- Developer: CounterCurrent Games
- Engine: HPL Engine 2
- Platforms: Microsoft Windows, Linux, macOS
- Release: 31 October 2014
- Genre: Survival Horror
- Mode: Single-player

= Penumbra: Necrologue =

Penumbra: Necrologue is a third-party total conversion modification released for Amnesia: The Dark Descent in 2014 by CounterCurrent Games. It was in development for 2 years. It continues the storyline after the events of Penumbra: Requiem, and like its predecessors, heavily focuses on exploration and survival.

On 31 October 2015, the add-on Penumbra: Twilight of the Archaic was released, described by the makers as a prequel/spin-off to Necrologue.

== Gameplay ==
The gameplay is identical to that of the Penumbra series. The game features puzzles and several monsters that cannot be defeated. Players must use their wits and hide or run away to survive. Almost every in-game object can be interacted with, such as doors, drawers, boxes, bricks, etc.

=== Synopsis ===
Join Philip in the last part of his journey as he tries to find the answers to everything he witnessed in the Archaic Shelter while trying to stay alive from the many horrors that await him deep below the ice. Will he finally be able to escape the nightmare, and see daylight again?

=== Setting ===
Necrologue takes place in 2001 right after the events of Penumbra: Requiem, in an underground facility called The Shelter. The Shelter is located in a remote location in Greenland.

== Music ==

The soundtrack of Penumbra: Necrologue was composed by Julien Hauspie, ScoreStorm, Drex Wiln, Tiero, and Valentin Parhomenko. The songs are inspired on the previous work of Frictional Games composer Mikko Tarmia as to keep the atmosphere as close to the original as possible.

The "Penumbra: Necrologue Original Soundtrack" was released as a free download on 4 November 2014 on the Mod DB page. It does not include all of the tracks of Necrologue, but 23 hand-picked remastered and remixed tracks.

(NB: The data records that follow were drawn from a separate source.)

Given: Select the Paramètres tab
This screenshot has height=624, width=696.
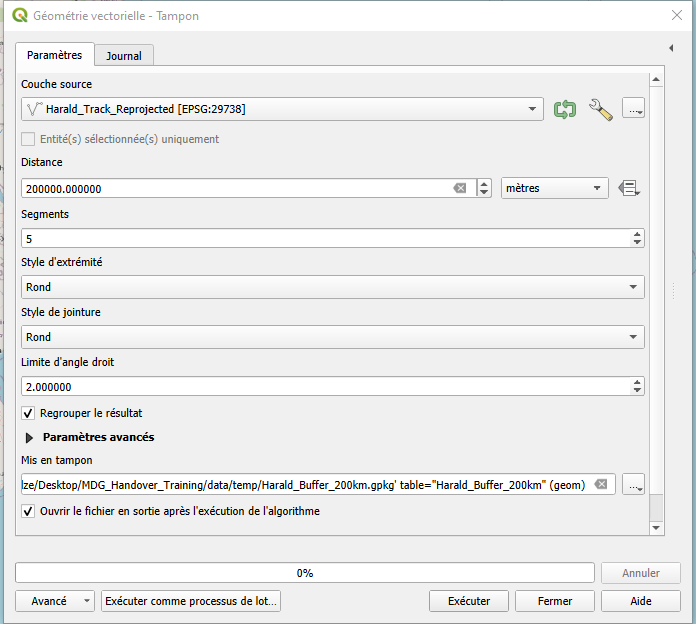Looking at the screenshot, I should click(55, 55).
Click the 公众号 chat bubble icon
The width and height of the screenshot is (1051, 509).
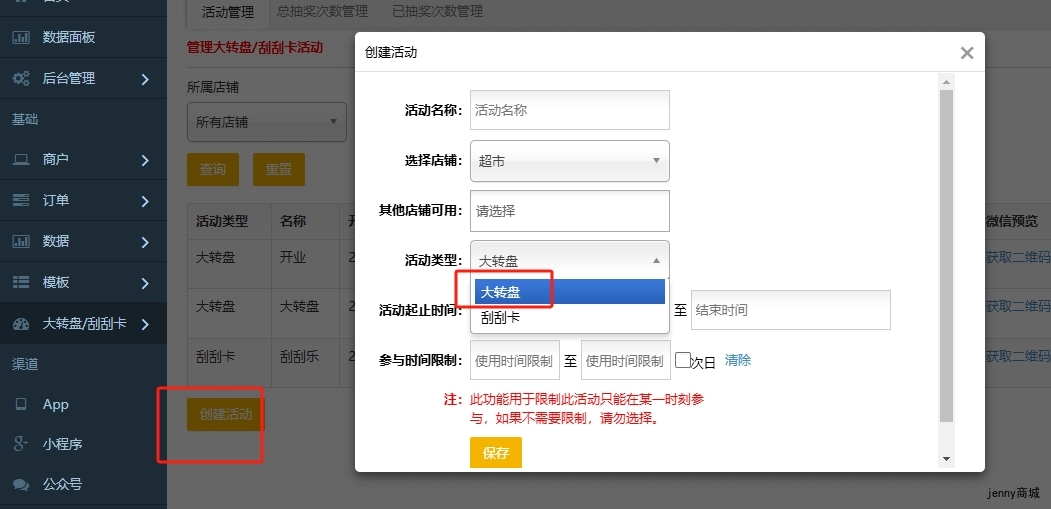click(20, 485)
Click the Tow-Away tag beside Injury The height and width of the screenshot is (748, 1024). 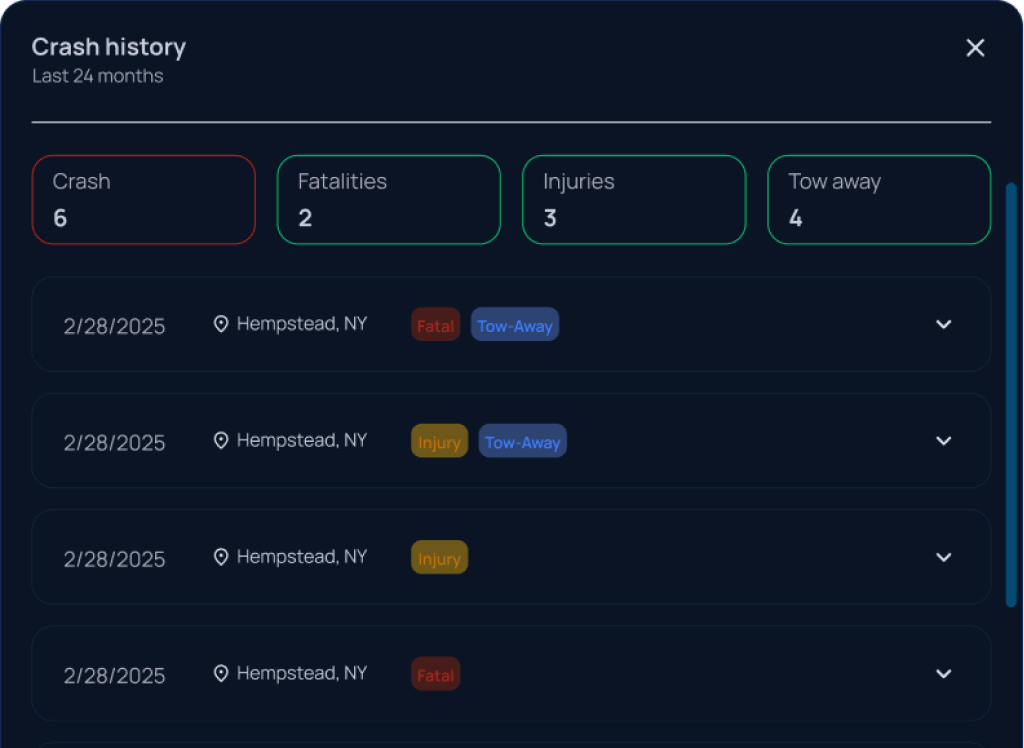coord(522,442)
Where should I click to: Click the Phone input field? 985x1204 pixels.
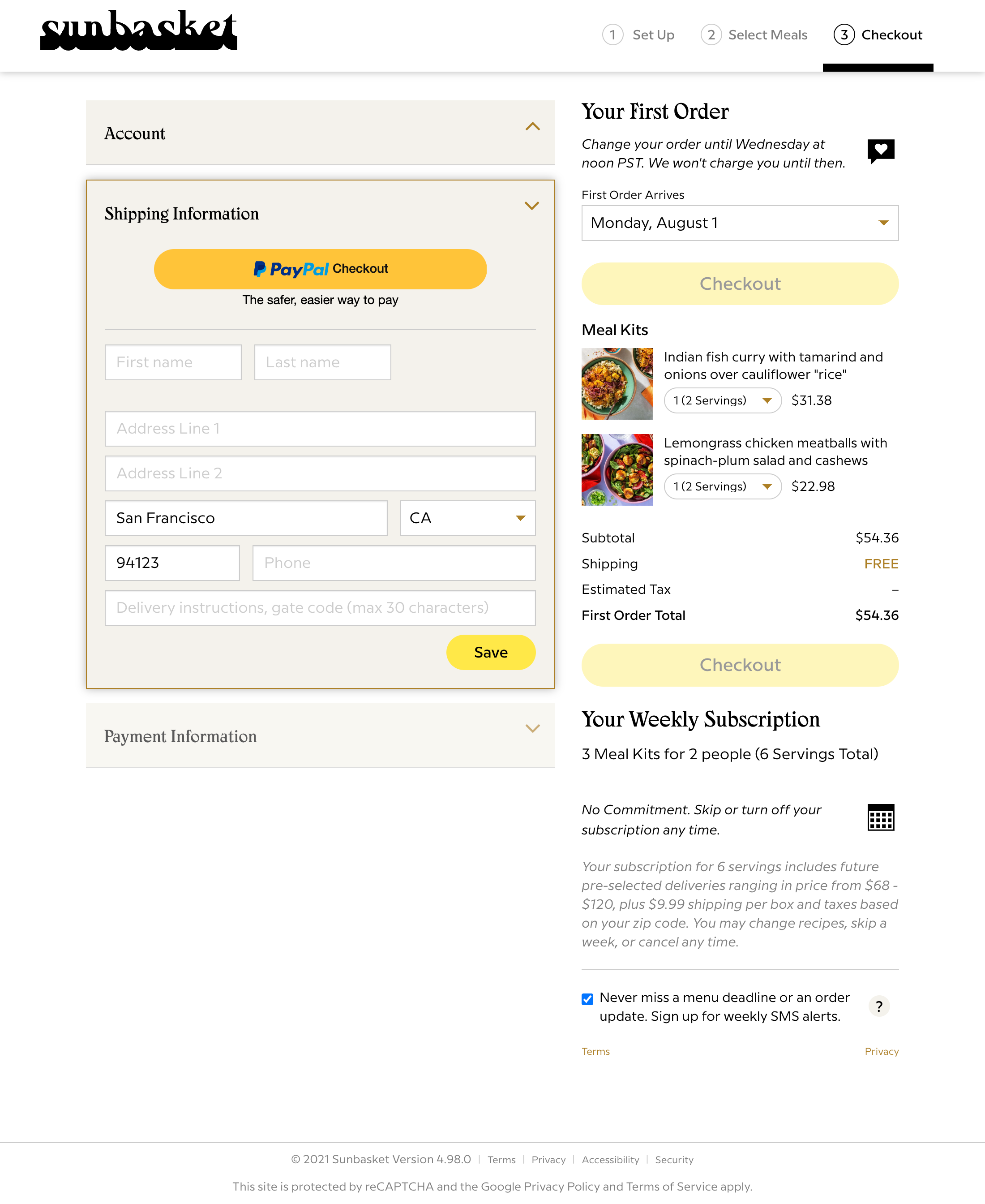394,563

| 1. Main Theme | 13. Hunter Danger |
| 2. Go Ahead, Monkey | 14. Hunter Chase |
| 3. Eclips | 15. End Of Jayla |
| 4. Collector | 16. Hunter Danger (alt.) |
| 5. Red Again | 17. Hunter Chase (alt.) |
| 6. Cryochambers | 18. Complex |
| 7. Laboratory | 19. If Fate Frowns... |
| 8. Accommodations | 20. The Mines |
| 9. Archives | 21. The Tuurngait Tomb |
| 10. Lights On | 22. Tower Is Collapsing |
| 11. At Heart | 23. Credits |
| 12. Unfinished Complex |  |

== Reception ==
Penumbra: Necrologue was very well received, with mostly positive reviews. One of the main downsides were game-breaking bugs upon release. These bugs have been fixed however, in the latest 1.2 patch.

Several gaming websites praised the game for its soundtrack and atmosphere, saying it fits right in with the official Penumbra trilogy.

The mod also won the Mod DB: Mod of The Year "Editors' Choice" 2014: "Best Singleplayer" award.

The Steam Greenlight campaign for Necrologue started on 8 January 2015 and was successfully greenlit on 23 January 2015.